Tuesday, June 30, 2009

Mussels in White Wine Sauce


My life has been quite chaotic recently, traveling between Hungary, Slovenia, Croatia, and Germany since I last posted. Now that I am back in New York, I should find myself with plenty of time for activities such as digital communication and blogging. w00t w00t! So here is a recipe from my travels. Rovinj, Croatia enchanted me thoroughly with its island views, seafood and truffle laced cuisine, and Venetian architecture. On one fine day we made a trip to the fish market to scout the bounty.


After much deliberation, we settled on mussels for our dinner. And the results were phenomenal.

1.5 kilo of mussels
3 cups white wine
3 big cloves garlic (chopped)
3 large tomatoes (chopped)
Olive oil
Pepper
Fresh herbs (parsley, rosemary, sage)
1 box linguine

Be sure to wash each mussel thoroughly. These guys can be full of bacteria, so it's worth the effort to scrub. Also, only use mussels that are closed. If it is open, poke it to see if it closes its shell in reaction. If it doesn't, it is dead, and you do not want to eat it.
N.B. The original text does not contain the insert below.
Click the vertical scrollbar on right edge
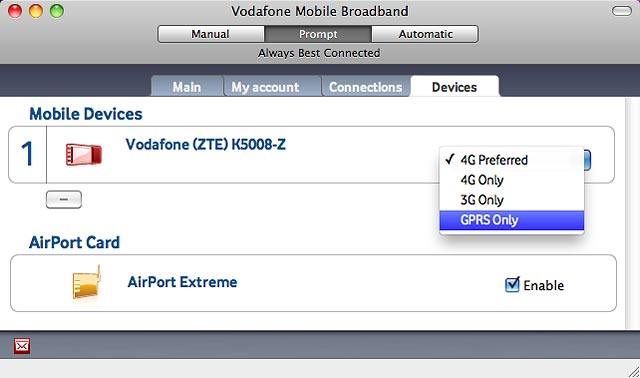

Pour the wine into a large pot with a lid. Add garlic, tomato (keep some aside for topping the final dish), fresh herbs, pepper, and a small amount of olive oil to the pot. Let cook over high heat until boiling. Add mussels to pot and cover. When steaming, reduce heat. After about 5 minutes, mussels should begin to open up. Remove each mussel immediately after it opens so as not to over cook it and cause it to be rubbery. Some mussels may take much longer than others to open.


Once all the mussels are open, serve over some al dente linguine and cover with the sauce that the mussels cooked in. The shellfish will release all sorts of juices into this broth, so it will be salty and flavorful and amazing. Be sure to have some bread on hand for sopping it up. Top your linguine and mussels and sauce with some fresh tomatoes and herbs. Adriatic ecstasy.